The Colorado Ultraviolet Transit Experiment (CUTE): A dedicated cubesat mission to study exoplanetary mass loss and magnetic fields
Brian T. Fleming, Kevin France, Nicholas Nell, Richard Kohnert, Kelsey, Pool, Arika Egan, Luca Fossati, Tommi Koskinen, Aline A. Vidotto, Keri, Hoadley, Jean-Michel Desert, Matthew Beasley, Pascal Petit

TL;DR
CUTE is a dedicated 6U cubesat mission designed to study exoplanetary atmospheric mass loss and magnetic fields by monitoring transiting hot Jupiters in the near-UV, providing extensive spectroscopic data more efficiently than previous instruments.
Contribution
It introduces an innovative optical design for a cubesat to perform detailed UV spectroscopic transit observations of hot Jupiters, significantly increasing observational efficiency.
Findings
Able to observe over 100 transits in seven months
Achieves a spectral resolving power of 3000 in the near-UV
Detects transit depths as small as 0.1% in spectral lines
Abstract
The Colorado Ultraviolet Transit Experiment (CUTE) is a near-UV (2550 - 3300 Angstrom) 6U cubesat mission designed to monitor transiting hot Jupiters to quantify their atmospheric mass loss and magnetic fields.

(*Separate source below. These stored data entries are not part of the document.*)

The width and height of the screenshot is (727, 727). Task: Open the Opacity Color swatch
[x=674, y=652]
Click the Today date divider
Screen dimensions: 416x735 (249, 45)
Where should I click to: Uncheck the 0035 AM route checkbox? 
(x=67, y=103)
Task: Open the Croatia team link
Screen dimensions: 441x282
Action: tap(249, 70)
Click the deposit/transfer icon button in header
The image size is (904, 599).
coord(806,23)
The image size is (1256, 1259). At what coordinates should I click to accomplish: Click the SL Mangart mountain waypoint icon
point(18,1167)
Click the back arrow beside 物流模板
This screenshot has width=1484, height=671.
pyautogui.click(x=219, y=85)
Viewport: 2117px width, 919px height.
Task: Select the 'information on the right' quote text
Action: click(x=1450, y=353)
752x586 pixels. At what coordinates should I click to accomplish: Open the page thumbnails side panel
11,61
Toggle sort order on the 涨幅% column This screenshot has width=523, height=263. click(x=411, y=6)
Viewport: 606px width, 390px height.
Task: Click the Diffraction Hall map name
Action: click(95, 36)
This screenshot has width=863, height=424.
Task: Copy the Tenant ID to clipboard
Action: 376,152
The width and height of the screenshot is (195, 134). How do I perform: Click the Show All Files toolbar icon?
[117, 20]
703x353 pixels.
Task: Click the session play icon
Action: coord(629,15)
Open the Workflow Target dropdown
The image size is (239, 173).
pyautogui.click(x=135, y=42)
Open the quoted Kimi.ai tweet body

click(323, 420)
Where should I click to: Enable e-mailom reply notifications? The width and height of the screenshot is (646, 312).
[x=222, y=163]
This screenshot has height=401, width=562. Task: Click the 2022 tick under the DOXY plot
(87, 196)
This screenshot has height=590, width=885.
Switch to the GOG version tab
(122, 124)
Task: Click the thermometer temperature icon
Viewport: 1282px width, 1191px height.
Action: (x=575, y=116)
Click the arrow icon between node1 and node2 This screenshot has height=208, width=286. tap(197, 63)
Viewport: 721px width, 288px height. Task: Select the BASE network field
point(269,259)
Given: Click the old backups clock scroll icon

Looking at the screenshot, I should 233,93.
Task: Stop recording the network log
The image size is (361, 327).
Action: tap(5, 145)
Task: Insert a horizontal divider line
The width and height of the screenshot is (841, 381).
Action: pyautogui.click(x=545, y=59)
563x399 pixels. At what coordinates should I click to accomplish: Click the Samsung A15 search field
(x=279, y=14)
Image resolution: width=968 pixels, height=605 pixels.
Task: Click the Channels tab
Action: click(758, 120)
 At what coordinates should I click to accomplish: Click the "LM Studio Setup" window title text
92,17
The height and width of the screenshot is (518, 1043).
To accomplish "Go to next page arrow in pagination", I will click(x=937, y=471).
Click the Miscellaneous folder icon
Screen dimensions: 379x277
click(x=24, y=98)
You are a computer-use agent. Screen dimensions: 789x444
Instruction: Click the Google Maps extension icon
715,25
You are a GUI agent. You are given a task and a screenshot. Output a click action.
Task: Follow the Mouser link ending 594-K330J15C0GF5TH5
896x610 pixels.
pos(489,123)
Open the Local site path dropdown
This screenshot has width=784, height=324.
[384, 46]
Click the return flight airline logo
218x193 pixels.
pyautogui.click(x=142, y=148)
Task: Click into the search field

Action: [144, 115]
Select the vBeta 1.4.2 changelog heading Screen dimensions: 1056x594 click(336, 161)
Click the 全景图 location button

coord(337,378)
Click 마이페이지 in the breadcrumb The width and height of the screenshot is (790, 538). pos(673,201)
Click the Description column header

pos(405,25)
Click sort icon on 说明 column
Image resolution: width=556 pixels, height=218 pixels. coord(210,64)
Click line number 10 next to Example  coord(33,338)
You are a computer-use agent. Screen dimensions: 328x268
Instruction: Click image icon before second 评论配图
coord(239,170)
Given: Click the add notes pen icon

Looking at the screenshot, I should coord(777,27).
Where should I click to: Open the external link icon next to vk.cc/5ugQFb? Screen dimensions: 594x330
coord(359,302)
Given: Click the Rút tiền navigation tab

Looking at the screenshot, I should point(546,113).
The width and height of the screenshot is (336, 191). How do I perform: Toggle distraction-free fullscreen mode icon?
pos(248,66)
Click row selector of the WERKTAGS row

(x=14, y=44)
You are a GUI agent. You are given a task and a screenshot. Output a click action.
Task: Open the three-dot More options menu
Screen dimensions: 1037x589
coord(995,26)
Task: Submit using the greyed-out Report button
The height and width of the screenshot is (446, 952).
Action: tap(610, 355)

CUTE will probe both atomic (Mg and Fe) and molecular (OH) lines for evidence of enhanced transit absorption, and to search for evidence of early ingress due to bow shocks ahead of the planet's orbital motion. As a dedicated mission, CUTE will observe more than 100 spectroscopic transits of hot Jupiters over a nominal seven month mission. This represents the equivalent of more than 700 orbits of the only other instrument capable of these measurements, the Hubble Space Telescope. CUTE efficiently utilizes the available cubesat volume by means of an innovative optical design to achieve a projected effective area of 28 sq. cm, low instrumental background, and a spectral resolving…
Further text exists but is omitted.